REQUESTS:
a: In the article on NCAA academic penalties, why will teams from the ten listed schools miss the 2013-14 postseason? Answer in one to three sentences.
b: Carry the article on NCAA academic penalties forward, starting after its last sentence.

EXCERPTED TEXT:

Tahlequah Daily Press

Sports

June 12, 2013

Poor APR results results in 18 postseason bans

Eighteen Division I teams will miss the postseason, and another 18 in men’s basketball and nine other college sports will trade practice time for remedial classroom sessions under NCAA academic progress reports released Tuesday.

Poor Academic Progress Rate scores mean postseason bans in the 2013-14 academic year for teams from 10 schools: Alabama State, Arkansas-Pine Bluff, Florida A&M, Florida International, Grambling State, Mississippi Valley State, New Orleans, Norfolk State, Savannah State and Southern. That compares to 15 teams ineligible for the 2012-13 postseason.

Five teams received Level 3 APR penalties, which can include financial aid reductions and multi-year postseason bans: the men’s basketball teams at Chicago State, Grambling, Mississippi Valley and Louisiana-Monroe and Chicago State’s women’s volleyball team.

SUPPLIED DATA:
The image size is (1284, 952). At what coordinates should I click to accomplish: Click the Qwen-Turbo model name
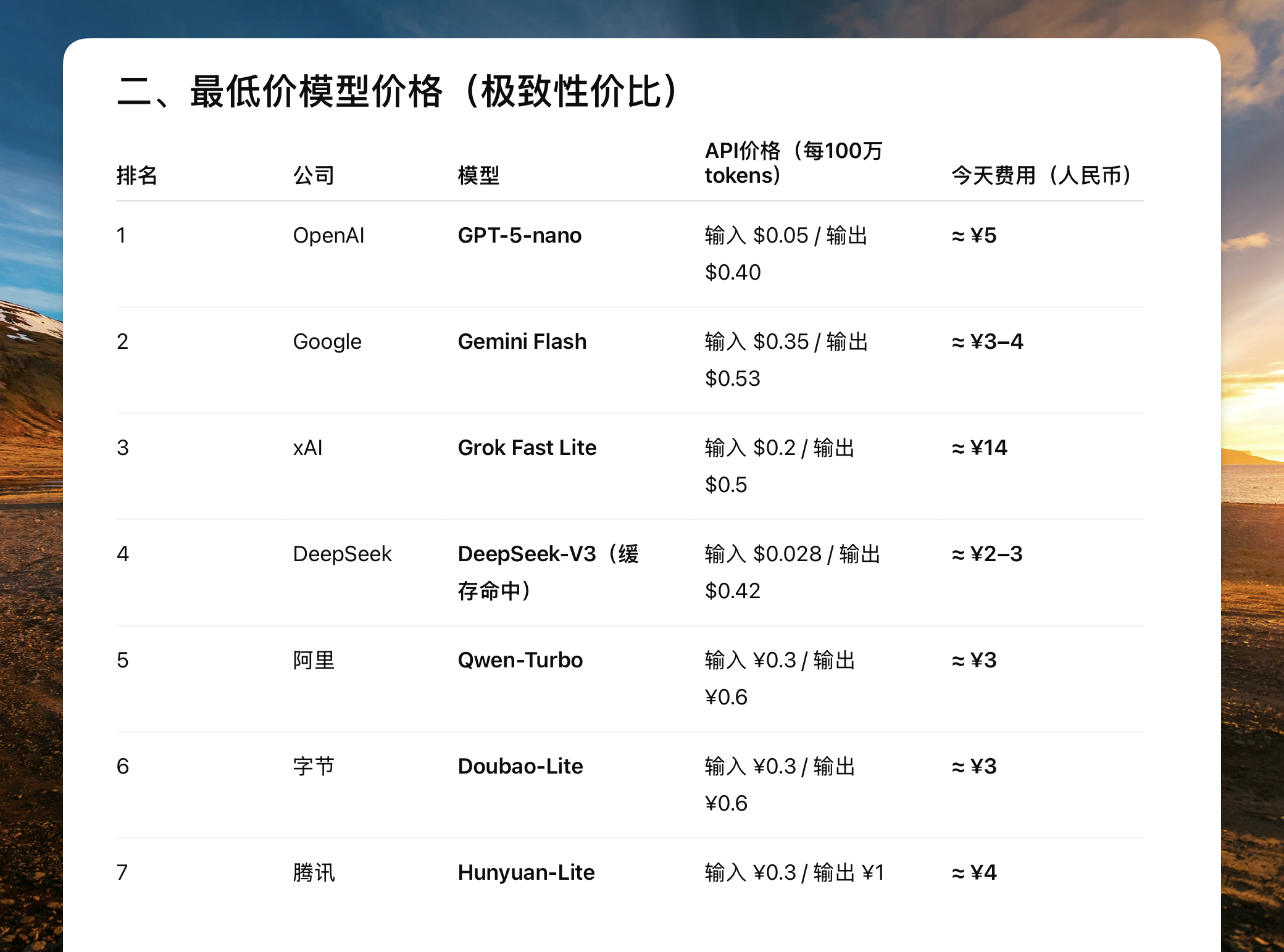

ANSWERS BY TASK:
a: Those teams had poor Academic Progress Rate scores. Under the NCAA academic progress reports released Tuesday, those scores mean postseason bans for the 2013-14 academic year.

b:
Most of the penalized schools have significantly more limited resources than top NCAA programs, including 11 historically black schools.

The overall four-year APR score across Division 1 is 974, a one-point increase from last year. Scores are calculated by individual D-I teams based on eligibility and graduation and retention rates. A minimum four-year average score of 900, or 930 over the most recent two years, is required for postseason participation. The minimum required APR scores will increase to 930 over four years or 940 over two years, starting with the 2014-15 postseason.

Under the APR standards, the NCAA defines “limited resource” schools as those ranking in the bottom 15 percent in athletics spending. Those schools only have to earn a four-year APR of 910 for the 2014-15 postseason.

Connecticut’s men’s basketball team, which was barred from the 2013 postseason because of past problems with its Academic Progress Rate — the first BCS school so sanctioned — has qualified academically for next year’s NCAA tournament.

The squads losing postseason eligibility consist of six men’s basketball teams; three football teams: two squads each in baseball, women’s volleyball and men’s indoor and outdoor track; and the New Orleans women’s basketball team. Data for eight of the sanctioned teams remains under review, meaning the penalties could be reversed or lessened.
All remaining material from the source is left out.